:: TAREAS ::
- a) ¿Puedes resumir en dos oraciones el texto sobre los años universitarios en Sevilla?
- b) ¿Puedes reproducir, sin cambiar nada, el pasaje del texto sobre los años universitarios en Sevilla que se abre con las palabras que contienen "Honoris Causa por" y se cierra con "licenciatura en Leyes."?

:: TEXTO DE LECTURA ::
Honoris Causa por la Universidad Inca Garcilaso de la Vega, de Lima
Mi cursus
honorum universitario apenas difiere del que en mis tiempos juveniles
seguía la inmensa mayoría de jóvenes bachilleres tanto en España como en
Hispanoamérica, es decir, el de la carrera de Derecho. Y es que para llegar a
ser algo de provecho era imprescindible tener un título universitario, una
licenciatura como mínimo, y la que tenía más "salidas", la que abría
más puertas, era la licenciatura en Leyes.
En una Universidad de provincias como la de Sevilla, la mayoría de las
facultades se hallaban en el mismo edificio, en nuestro caso el de los Estudios
generales de la Compañía de Jesús desde los tiempos de la Desamortización. El viejo caserón de la calle Laraña, anejo a
la iglesia de la Anunciación, en cuya cripta reposan algunos sevillanos
ilustres, como Gustavo Adolfo Bécquer y su hermano Valeriano, lo compartía la
Facultad de Derecho con la de Física y Química y la de Filosofía y Letras, que me
atraía bastante, aunque sólo fuera por lo bien que el bello sexo estaba
representado en ella. Por otra parte,
nosotros vivíamos entre el Museo de Bellas Artes y la Universidad y a dos pasos
de la flamante Escuela de Estudios Hispanoamericanos. Al finalizar mi segundo curso en Derecho,
recibí mi primera beca, que me permitió asistir a la también flamante
Universidad de Verano de la Rábida, lo cual quiere decir que desde muy pronto
estuve rodeado de universitarios de Hispanoamérica y de un ambiente que
propició entre otras cosas la fundación de una revista de poesía que duró al
menos tantos números como letras tenía el título: la revista ALJIBE .

:: ENTRADAS SUMINISTRADAS ::
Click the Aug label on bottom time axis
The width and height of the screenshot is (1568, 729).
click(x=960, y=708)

--

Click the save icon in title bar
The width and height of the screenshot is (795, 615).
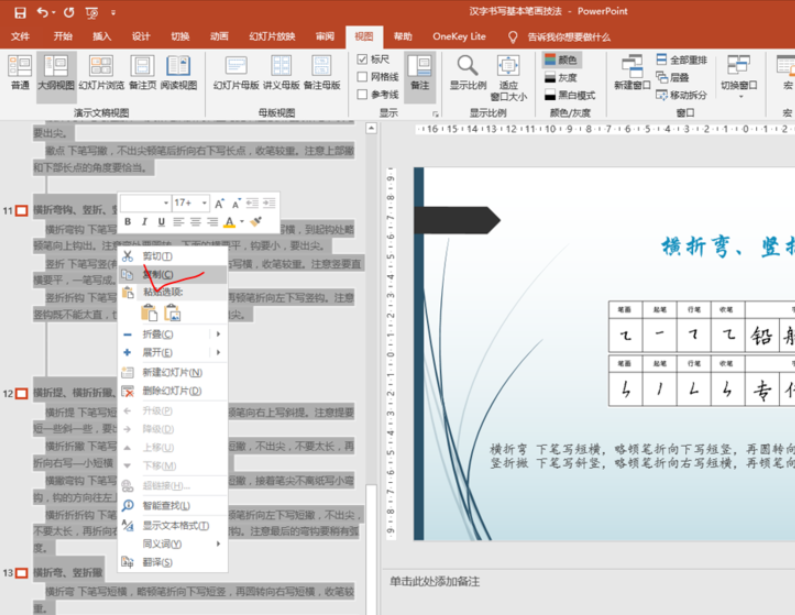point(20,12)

==

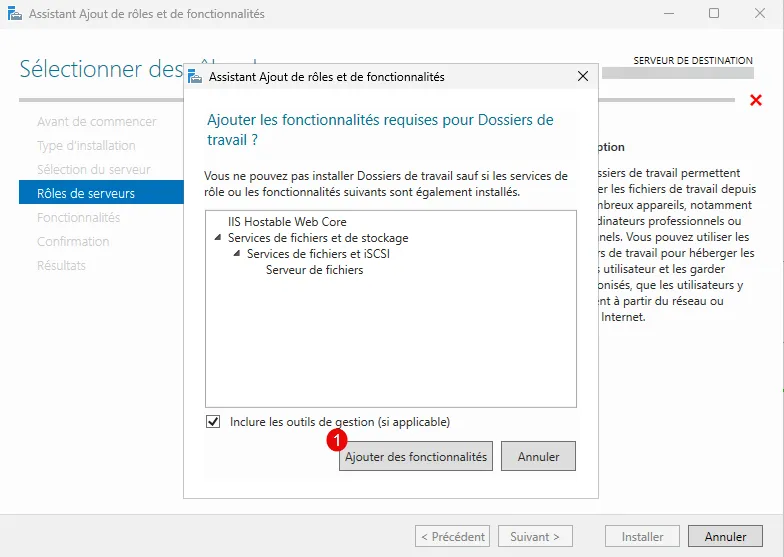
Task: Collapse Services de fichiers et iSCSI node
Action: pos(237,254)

:: SOLUCIONES ::
- a) Como la inmensa mayoría de los jóvenes bachilleres de su tiempo en España e Hispanoamérica, quien narra estudió Derecho, la licenciatura que más puertas abría, en la Universidad de Sevilla, cuyo viejo caserón de la calle Laraña compartía la Facultad de Derecho con las de Física y Química y de Filosofía y Letras. Al terminar el segundo curso obtuvo su primera beca para asistir a la Universidad de Verano de la Rábida, y desde muy pronto estuvo rodeado de universitarios de Hispanoamérica en un ambiente que propició la fundación de la revista de poesía ALJIBE.

- b)
Honoris Causa por la Universidad Inca Garcilaso de la Vega, de Lima
Mi cursus
honorum universitario apenas difiere del que en mis tiempos juveniles
seguía la inmensa mayoría de jóvenes bachilleres tanto en España como en
Hispanoamérica, es decir, el de la carrera de Derecho. Y es que para llegar a
ser algo de provecho era imprescindible tener un título universitario, una
licenciatura como mínimo, y la que tenía más "salidas", la que abría
más puertas, era la licenciatura en Leyes.